Some other bits and pieces found in the grounds:

M17
Other bits and pieces from the grounds of the Masonic Hall

From the top down, then. Randomly, fragments of a clay pigeon – which begs more questions than it answers. This is definitely rubbish, and will be going straight in the bin, but I thought I’d post it in the interests of completion. Below that, a copper roofing nail – Victorian or early 20th Century, and clearly from the roof of the building, dropped during a re-roofing, perhaps – I love these things, and have blogged about them previously. Below that, an ‘L-Headed’ machine cut wrought iron nail – probably used for flooring, and perhaps Victorian.

Continuing the revisit of that post, here is some more pottery from the area:

M1
A small haul, and nothing too spectacular.

DATASET EXTRACT:

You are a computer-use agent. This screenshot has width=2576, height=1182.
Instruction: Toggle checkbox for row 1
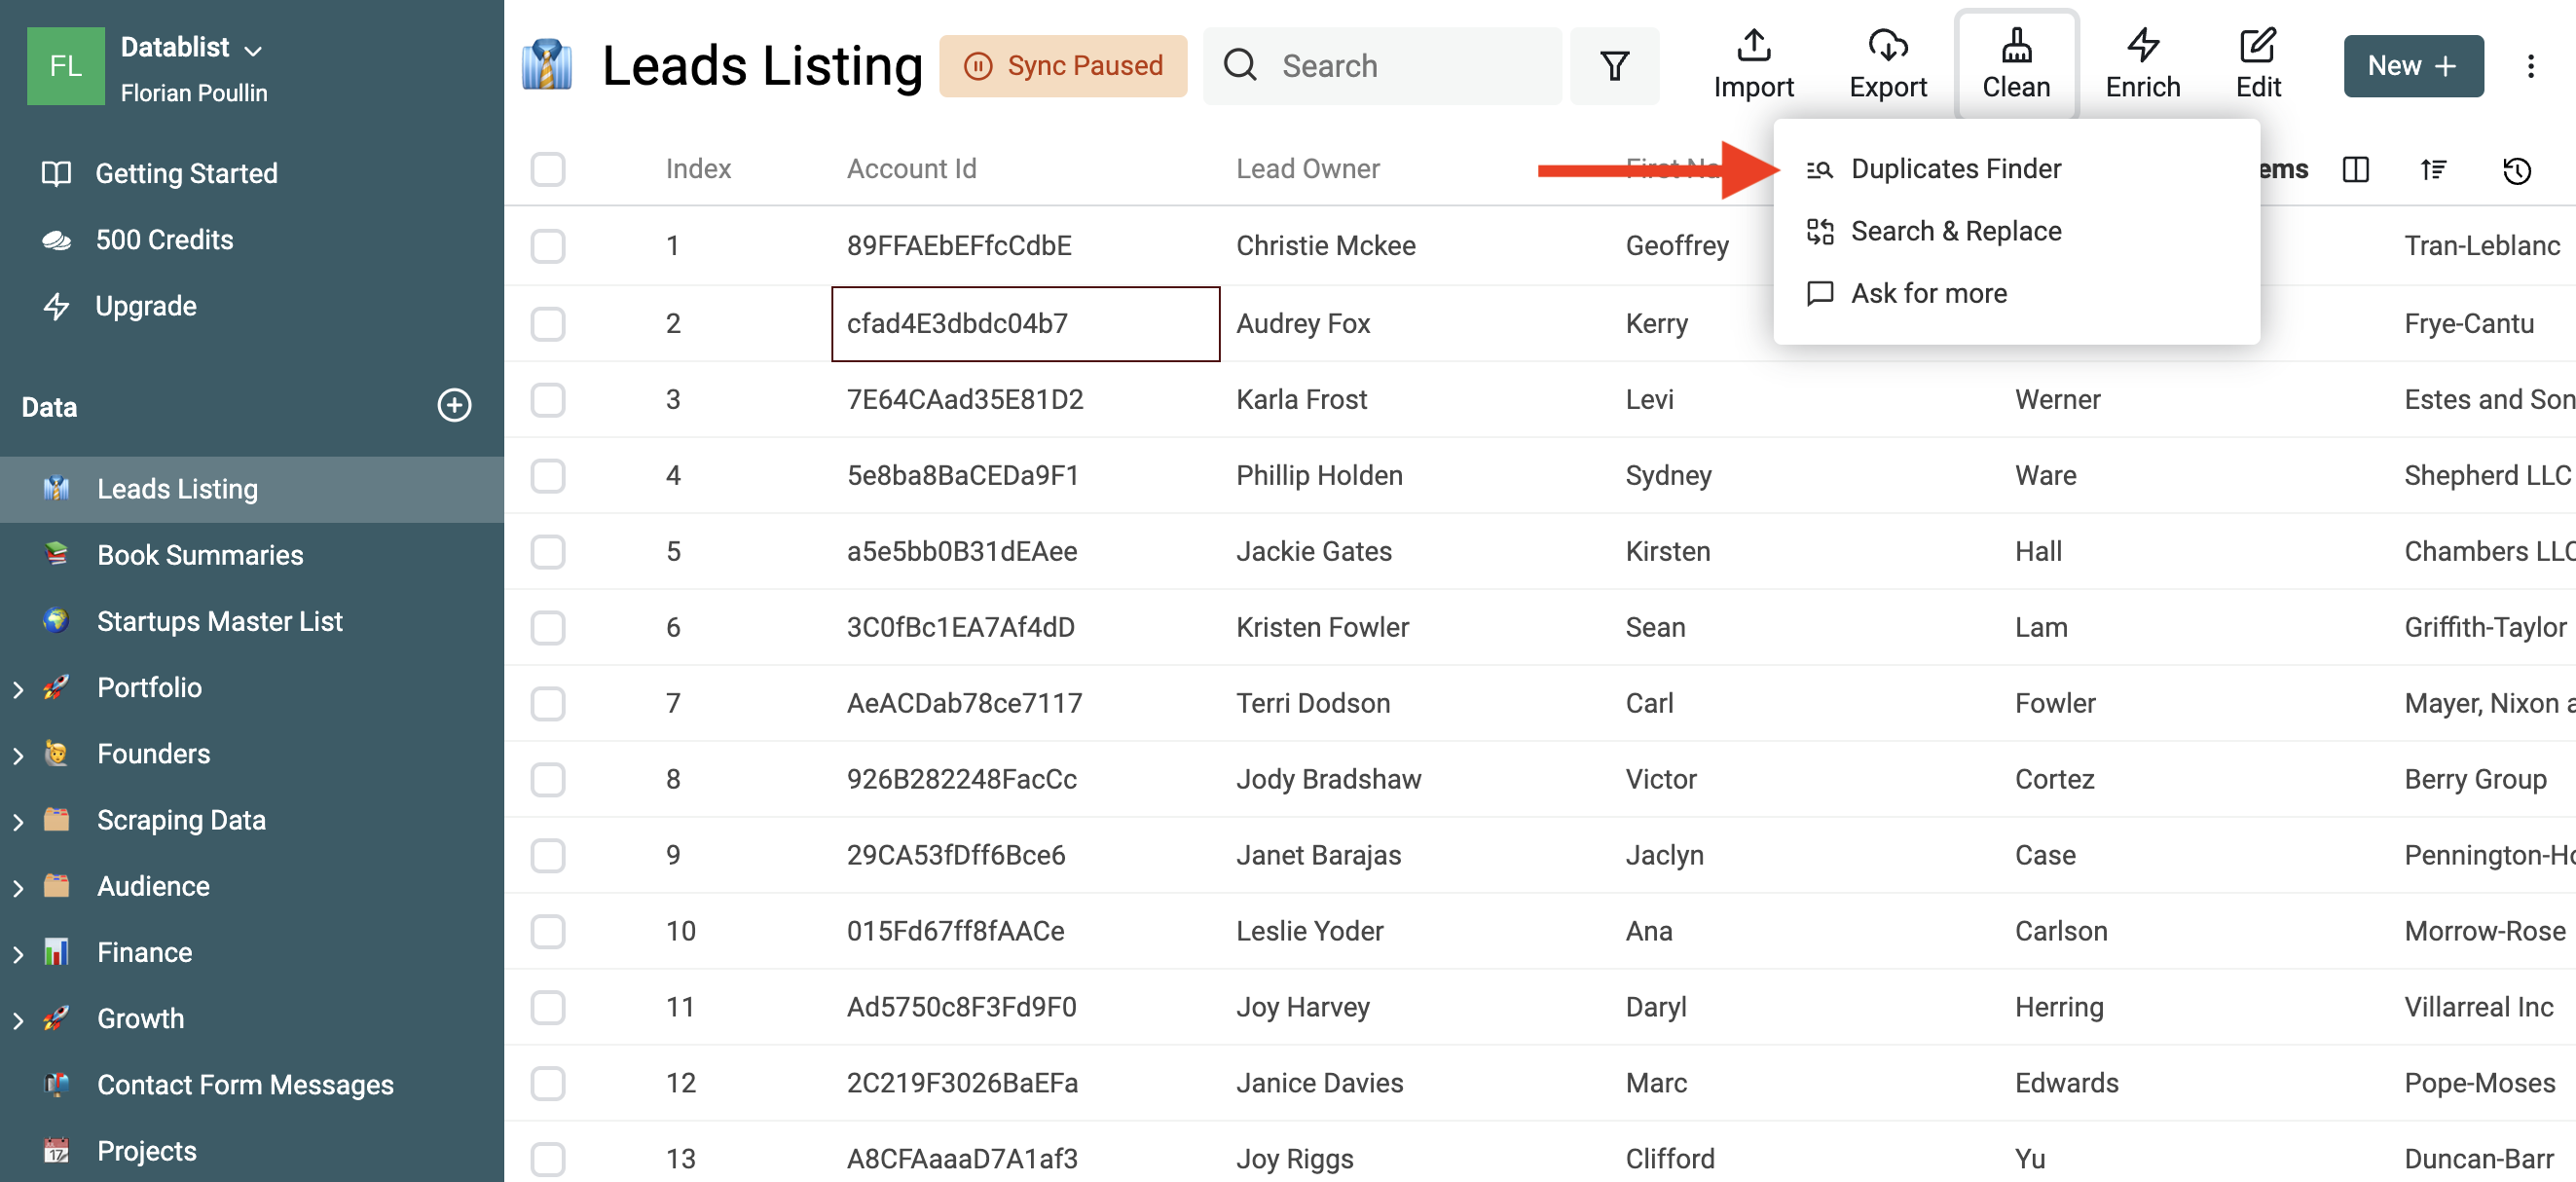pyautogui.click(x=547, y=245)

GIVEN REQUEST: Reproduce the passage about finds from the Masonic Hall grounds, beginning with the words "From the top" and ending with "and perhaps Victorian.", but swap "copper roofing nail" for "brass roofing nail".

SOLUTION TO THE EXERCISE:
From the top down, then. Randomly, fragments of a clay pigeon – which begs more questions than it answers. This is definitely rubbish, and will be going straight in the bin, but I thought I’d post it in the interests of completion. Below that, a brass roofing nail – Victorian or early 20th Century, and clearly from the roof of the building, dropped during a re-roofing, perhaps – I love these things, and have blogged about them previously. Below that, an ‘L-Headed’ machine cut wrought iron nail – probably used for flooring, and perhaps Victorian.